== Required work ==
Lay out every line of the entries below as a Markdown table with two columns, Row and Entry line, where Row numbers each line in order. Leave out the blank lines.

== Records shown ==
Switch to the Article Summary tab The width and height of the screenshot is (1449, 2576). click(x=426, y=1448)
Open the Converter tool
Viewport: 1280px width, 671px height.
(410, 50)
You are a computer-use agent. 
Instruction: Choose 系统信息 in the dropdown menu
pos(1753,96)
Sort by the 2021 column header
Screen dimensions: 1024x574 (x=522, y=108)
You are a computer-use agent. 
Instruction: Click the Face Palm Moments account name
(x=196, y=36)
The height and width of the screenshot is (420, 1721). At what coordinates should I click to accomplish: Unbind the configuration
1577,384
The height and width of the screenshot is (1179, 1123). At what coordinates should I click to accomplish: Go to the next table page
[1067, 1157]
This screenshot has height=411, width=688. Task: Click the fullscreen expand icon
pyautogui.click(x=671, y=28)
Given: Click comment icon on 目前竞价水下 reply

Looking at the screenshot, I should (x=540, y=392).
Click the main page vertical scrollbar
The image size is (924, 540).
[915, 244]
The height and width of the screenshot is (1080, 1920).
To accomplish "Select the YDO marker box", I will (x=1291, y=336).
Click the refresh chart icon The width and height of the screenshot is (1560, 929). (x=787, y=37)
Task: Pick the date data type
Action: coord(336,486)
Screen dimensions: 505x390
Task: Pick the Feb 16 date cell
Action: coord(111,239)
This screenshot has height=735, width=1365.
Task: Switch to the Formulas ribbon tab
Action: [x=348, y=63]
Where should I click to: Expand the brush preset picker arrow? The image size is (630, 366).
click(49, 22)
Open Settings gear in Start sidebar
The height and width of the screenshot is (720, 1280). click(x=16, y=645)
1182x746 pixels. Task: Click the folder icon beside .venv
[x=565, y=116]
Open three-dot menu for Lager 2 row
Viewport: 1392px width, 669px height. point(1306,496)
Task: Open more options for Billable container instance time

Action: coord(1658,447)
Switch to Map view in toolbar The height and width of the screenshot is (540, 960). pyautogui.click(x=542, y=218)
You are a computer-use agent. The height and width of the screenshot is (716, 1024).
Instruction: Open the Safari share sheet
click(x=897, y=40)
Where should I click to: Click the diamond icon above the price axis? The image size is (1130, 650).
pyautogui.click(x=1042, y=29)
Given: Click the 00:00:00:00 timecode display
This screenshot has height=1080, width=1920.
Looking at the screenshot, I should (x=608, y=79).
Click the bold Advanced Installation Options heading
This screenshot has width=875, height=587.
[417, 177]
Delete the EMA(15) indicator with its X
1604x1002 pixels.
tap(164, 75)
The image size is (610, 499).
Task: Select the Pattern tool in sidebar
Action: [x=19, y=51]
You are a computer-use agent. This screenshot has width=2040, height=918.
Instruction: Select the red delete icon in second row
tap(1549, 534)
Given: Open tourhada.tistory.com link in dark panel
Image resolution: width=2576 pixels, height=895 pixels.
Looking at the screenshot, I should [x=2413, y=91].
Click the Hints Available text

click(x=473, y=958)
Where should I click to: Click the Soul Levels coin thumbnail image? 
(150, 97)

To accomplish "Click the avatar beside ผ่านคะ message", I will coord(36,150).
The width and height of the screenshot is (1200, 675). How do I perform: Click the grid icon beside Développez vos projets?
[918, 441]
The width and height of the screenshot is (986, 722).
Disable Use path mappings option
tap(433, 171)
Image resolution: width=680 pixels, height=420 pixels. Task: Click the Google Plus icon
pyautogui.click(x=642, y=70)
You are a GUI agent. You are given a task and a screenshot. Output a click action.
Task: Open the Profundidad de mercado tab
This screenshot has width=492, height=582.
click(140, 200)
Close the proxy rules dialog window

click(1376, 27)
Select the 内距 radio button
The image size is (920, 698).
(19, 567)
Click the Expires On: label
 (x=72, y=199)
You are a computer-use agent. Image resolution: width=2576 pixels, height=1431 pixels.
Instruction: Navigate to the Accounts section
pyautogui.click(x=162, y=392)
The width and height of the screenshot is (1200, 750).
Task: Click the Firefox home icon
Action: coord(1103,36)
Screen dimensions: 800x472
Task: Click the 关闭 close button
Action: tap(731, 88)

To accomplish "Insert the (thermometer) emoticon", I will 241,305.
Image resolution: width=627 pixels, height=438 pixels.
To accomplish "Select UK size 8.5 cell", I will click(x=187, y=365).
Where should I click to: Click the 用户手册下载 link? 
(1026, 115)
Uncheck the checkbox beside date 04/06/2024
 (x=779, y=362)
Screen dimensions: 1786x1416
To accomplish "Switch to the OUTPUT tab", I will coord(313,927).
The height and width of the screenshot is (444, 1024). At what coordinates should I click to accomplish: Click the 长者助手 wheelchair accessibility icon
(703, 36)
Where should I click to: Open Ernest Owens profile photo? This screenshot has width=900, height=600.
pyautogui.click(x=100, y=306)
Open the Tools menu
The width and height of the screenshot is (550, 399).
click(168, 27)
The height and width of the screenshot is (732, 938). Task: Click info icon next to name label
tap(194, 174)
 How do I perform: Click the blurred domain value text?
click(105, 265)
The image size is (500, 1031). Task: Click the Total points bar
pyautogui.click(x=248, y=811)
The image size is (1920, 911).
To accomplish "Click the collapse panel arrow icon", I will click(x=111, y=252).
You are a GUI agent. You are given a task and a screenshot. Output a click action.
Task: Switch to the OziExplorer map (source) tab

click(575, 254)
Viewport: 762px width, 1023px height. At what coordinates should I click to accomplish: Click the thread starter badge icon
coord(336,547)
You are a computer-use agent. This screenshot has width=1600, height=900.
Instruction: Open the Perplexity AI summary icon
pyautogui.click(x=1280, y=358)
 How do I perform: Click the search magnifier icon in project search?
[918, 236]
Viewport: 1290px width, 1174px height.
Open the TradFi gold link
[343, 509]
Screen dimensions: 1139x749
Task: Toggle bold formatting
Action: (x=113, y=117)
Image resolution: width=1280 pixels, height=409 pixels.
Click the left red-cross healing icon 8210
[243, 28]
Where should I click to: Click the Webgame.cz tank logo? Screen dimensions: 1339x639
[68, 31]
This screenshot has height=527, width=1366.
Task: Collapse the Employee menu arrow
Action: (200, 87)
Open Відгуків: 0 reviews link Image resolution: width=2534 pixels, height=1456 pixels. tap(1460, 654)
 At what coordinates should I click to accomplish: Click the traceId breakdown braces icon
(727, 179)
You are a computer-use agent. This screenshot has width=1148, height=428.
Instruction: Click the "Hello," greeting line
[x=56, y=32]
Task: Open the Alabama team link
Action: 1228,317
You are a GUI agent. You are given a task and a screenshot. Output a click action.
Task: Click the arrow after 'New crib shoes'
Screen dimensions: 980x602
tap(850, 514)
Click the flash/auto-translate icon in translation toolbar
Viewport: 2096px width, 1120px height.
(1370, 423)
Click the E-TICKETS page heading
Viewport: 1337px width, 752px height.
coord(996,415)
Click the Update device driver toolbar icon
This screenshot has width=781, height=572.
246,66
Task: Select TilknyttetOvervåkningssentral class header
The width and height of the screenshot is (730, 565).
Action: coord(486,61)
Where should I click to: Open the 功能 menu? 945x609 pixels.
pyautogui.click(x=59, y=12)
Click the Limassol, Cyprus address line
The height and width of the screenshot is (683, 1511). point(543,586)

== Written reply ==
| Row | Entry line |
|---|---|
| 1 | Switch to the Article Summary tab The width and height of the screenshot is (1449, 2576). click(x=426, y=1448) |
| 2 | Open the Converter tool |
| 3 | Viewport: 1280px width, 671px height. |
| 4 | (410, 50) |
| 5 | You are a computer-use agent.  |
| 6 | Instruction: Choose 系统信息 in the dropdown menu |
| 7 | pos(1753,96) |
| 8 | Sort by the 2021 column header |
| 9 | Screen dimensions: 1024x574 (x=522, y=108) |
| 10 | You are a computer-use agent.  |
| 11 | Instruction: Click the Face Palm Moments account name |
| 12 | (x=196, y=36) |
| 13 | The height and width of the screenshot is (420, 1721). At what coordinates should I click to accomplish: Unbind the configuration |
| 14 | 1577,384 |
| 15 | The height and width of the screenshot is (1179, 1123). At what coordinates should I click to accomplish: Go to the next table page |
| 16 | [1067, 1157] |
| 17 | This screenshot has height=411, width=688. Task: Click the fullscreen expand icon |
| 18 | pyautogui.click(x=671, y=28) |
| 19 | Given: Click comment icon on 目前竞价水下 reply |
| 20 | Looking at the screenshot, I should (x=540, y=392). |
| 21 | Click the main page vertical scrollbar |
| 22 | The image size is (924, 540). |
| 23 | [915, 244] |
| 24 | The height and width of the screenshot is (1080, 1920). |
| 25 | To accomplish "Select the YDO marker box", I will (x=1291, y=336). |
| 26 | Click the refresh chart icon The width and height of the screenshot is (1560, 929). (x=787, y=37) |
| 27 | Task: Pick the date data type |
| 28 | Action: coord(336,486) |
| 29 | Screen dimensions: 505x390 |
| 30 | Task: Pick the Feb 16 date cell |
| 31 | Action: coord(111,239) |
| 32 | This screenshot has height=735, width=1365. |
| 33 | Task: Switch to the Formulas ribbon tab |
| 34 | Action: [x=348, y=63] |
| 35 | Where should I click to: Expand the brush preset picker arrow? The image size is (630, 366). |
| 36 | click(49, 22) |
| 37 | Open Settings gear in Start sidebar |
| 38 | The height and width of the screenshot is (720, 1280). click(x=16, y=645) |
| 39 | 1182x746 pixels. Task: Click the folder icon beside .venv |
| 40 | [x=565, y=116] |
| 41 | Open three-dot menu for Lager 2 row |
| 42 | Viewport: 1392px width, 669px height. point(1306,496) |
| 43 | Task: Open more options for Billable container instance time |
| 44 | Action: coord(1658,447) |
| 45 | Switch to Map view in toolbar The height and width of the screenshot is (540, 960). pyautogui.click(x=542, y=218) |
| 46 | You are a computer-use agent. The height and width of the screenshot is (716, 1024). |
| 47 | Instruction: Open the Safari share sheet |
| 48 | click(x=897, y=40) |
| 49 | Where should I click to: Click the diamond icon above the price axis? The image size is (1130, 650). |
| 50 | pyautogui.click(x=1042, y=29) |
| 51 | Given: Click the 00:00:00:00 timecode display |
| 52 | This screenshot has height=1080, width=1920. |
| 53 | Looking at the screenshot, I should (x=608, y=79). |
| 54 | Click the bold Advanced Installation Options heading |
| 55 | This screenshot has width=875, height=587. |
| 56 | [417, 177] |
| 57 | Delete the EMA(15) indicator with its X |
| 58 | 1604x1002 pixels. |
| 59 | tap(164, 75) |
| 60 | The image size is (610, 499). |
| 61 | Task: Select the Pattern tool in sidebar |
| 62 | Action: [x=19, y=51] |
| 63 | You are a computer-use agent. This screenshot has width=2040, height=918. |
| 64 | Instruction: Select the red delete icon in second row |
| 65 | tap(1549, 534) |
| 66 | Given: Open tourhada.tistory.com link in dark panel |
| 67 | Image resolution: width=2576 pixels, height=895 pixels. |
| 68 | Looking at the screenshot, I should [x=2413, y=91]. |
| 69 | Click the Hints Available text |
| 70 | click(x=473, y=958) |
| 71 | Where should I click to: Click the Soul Levels coin thumbnail image?  |
| 72 | (150, 97) |
| 73 | To accomplish "Click the avatar beside ผ่านคะ message", I will coord(36,150). |
| 74 | The width and height of the screenshot is (1200, 675). How do I perform: Click the grid icon beside Développez vos projets? |
| 75 | [918, 441] |
| 76 | The width and height of the screenshot is (986, 722). |
| 77 | Disable Use path mappings option |
| 78 | tap(433, 171) |
| 79 | Image resolution: width=680 pixels, height=420 pixels. Task: Click the Google Plus icon |
| 80 | pyautogui.click(x=642, y=70) |
| 81 | You are a GUI agent. You are given a task and a screenshot. Output a click action. |
| 82 | Task: Open the Profundidad de mercado tab |
| 83 | This screenshot has width=492, height=582. |
| 84 | click(140, 200) |
| 85 | Close the proxy rules dialog window |
| 86 | click(1376, 27) |
| 87 | Select the 内距 radio button |
| 88 | The image size is (920, 698). |
| 89 | (19, 567) |
| 90 | Click the Expires On: label |
| 91 |  (x=72, y=199) |
| 92 | You are a computer-use agent. Image resolution: width=2576 pixels, height=1431 pixels. |
| 93 | Instruction: Navigate to the Accounts section |
| 94 | pyautogui.click(x=162, y=392) |
| 95 | The width and height of the screenshot is (1200, 750). |
| 96 | Task: Click the Firefox home icon |
| 97 | Action: coord(1103,36) |
| 98 | Screen dimensions: 800x472 |
| 99 | Task: Click the 关闭 close button |
| 100 | Action: tap(731, 88) |
| 101 | To accomplish "Insert the (thermometer) emoticon", I will 241,305. |
| 102 | Image resolution: width=627 pixels, height=438 pixels. |
| 103 | To accomplish "Select UK size 8.5 cell", I will click(x=187, y=365). |
| 104 | Where should I click to: Click the 用户手册下载 link?  |
| 105 | (1026, 115) |
| 106 | Uncheck the checkbox beside date 04/06/2024 |
| 107 |  (x=779, y=362) |
| 108 | Screen dimensions: 1786x1416 |
| 109 | To accomplish "Switch to the OUTPUT tab", I will coord(313,927). |
| 110 | The height and width of the screenshot is (444, 1024). At what coordinates should I click to accomplish: Click the 长者助手 wheelchair accessibility icon |
| 111 | (703, 36) |
| 112 | Where should I click to: Open Ernest Owens profile photo? This screenshot has width=900, height=600. |
| 113 | pyautogui.click(x=100, y=306) |
| 114 | Open the Tools menu |
| 115 | The width and height of the screenshot is (550, 399). |
| 116 | click(168, 27) |
| 117 | The height and width of the screenshot is (732, 938). Task: Click info icon next to name label |
| 118 | tap(194, 174) |
| 119 |  How do I perform: Click the blurred domain value text? |
| 120 | click(105, 265) |
| 121 | The image size is (500, 1031). Task: Click the Total points bar |
| 122 | pyautogui.click(x=248, y=811) |
| 123 | The image size is (1920, 911). |
| 124 | To accomplish "Click the collapse panel arrow icon", I will click(x=111, y=252). |
| 125 | You are a GUI agent. You are given a task and a screenshot. Output a click action. |
| 126 | Task: Switch to the OziExplorer map (source) tab |
| 127 | click(575, 254) |
| 128 | Viewport: 762px width, 1023px height. At what coordinates should I click to accomplish: Click the thread starter badge icon |
| 129 | coord(336,547) |
| 130 | You are a computer-use agent. This screenshot has width=1600, height=900. |
| 131 | Instruction: Open the Perplexity AI summary icon |
| 132 | pyautogui.click(x=1280, y=358) |
| 133 |  How do I perform: Click the search magnifier icon in project search? |
| 134 | [918, 236] |
| 135 | Viewport: 1290px width, 1174px height. |
| 136 | Open the TradFi gold link |
| 137 | [343, 509] |
| 138 | Screen dimensions: 1139x749 |
| 139 | Task: Toggle bold formatting |
| 140 | Action: (x=113, y=117) |
| 141 | Image resolution: width=1280 pixels, height=409 pixels. |
| 142 | Click the left red-cross healing icon 8210 |
| 143 | [243, 28] |
| 144 | Where should I click to: Click the Webgame.cz tank logo? Screen dimensions: 1339x639 |
| 145 | [68, 31] |
| 146 | This screenshot has height=527, width=1366. |
| 147 | Task: Collapse the Employee menu arrow |
| 148 | Action: (200, 87) |
| 149 | Open Відгуків: 0 reviews link Image resolution: width=2534 pixels, height=1456 pixels. tap(1460, 654) |
| 150 |  At what coordinates should I click to accomplish: Click the traceId breakdown braces icon |
| 151 | (727, 179) |
| 152 | You are a computer-use agent. This screenshot has width=1148, height=428. |
| 153 | Instruction: Click the "Hello," greeting line |
| 154 | [x=56, y=32] |
| 155 | Task: Open the Alabama team link |
| 156 | Action: 1228,317 |
| 157 | You are a GUI agent. You are given a task and a screenshot. Output a click action. |
| 158 | Task: Click the arrow after 'New crib shoes' |
| 159 | Screen dimensions: 980x602 |
| 160 | tap(850, 514) |
| 161 | Click the flash/auto-translate icon in translation toolbar |
| 162 | Viewport: 2096px width, 1120px height. |
| 163 | (1370, 423) |
| 164 | Click the E-TICKETS page heading |
| 165 | Viewport: 1337px width, 752px height. |
| 166 | coord(996,415) |
| 167 | Click the Update device driver toolbar icon |
| 168 | This screenshot has width=781, height=572. |
| 169 | 246,66 |
| 170 | Task: Select TilknyttetOvervåkningssentral class header |
| 171 | The width and height of the screenshot is (730, 565). |
| 172 | Action: coord(486,61) |
| 173 | Where should I click to: Open the 功能 menu? 945x609 pixels. |
| 174 | pyautogui.click(x=59, y=12) |
| 175 | Click the Limassol, Cyprus address line |
| 176 | The height and width of the screenshot is (683, 1511). point(543,586) |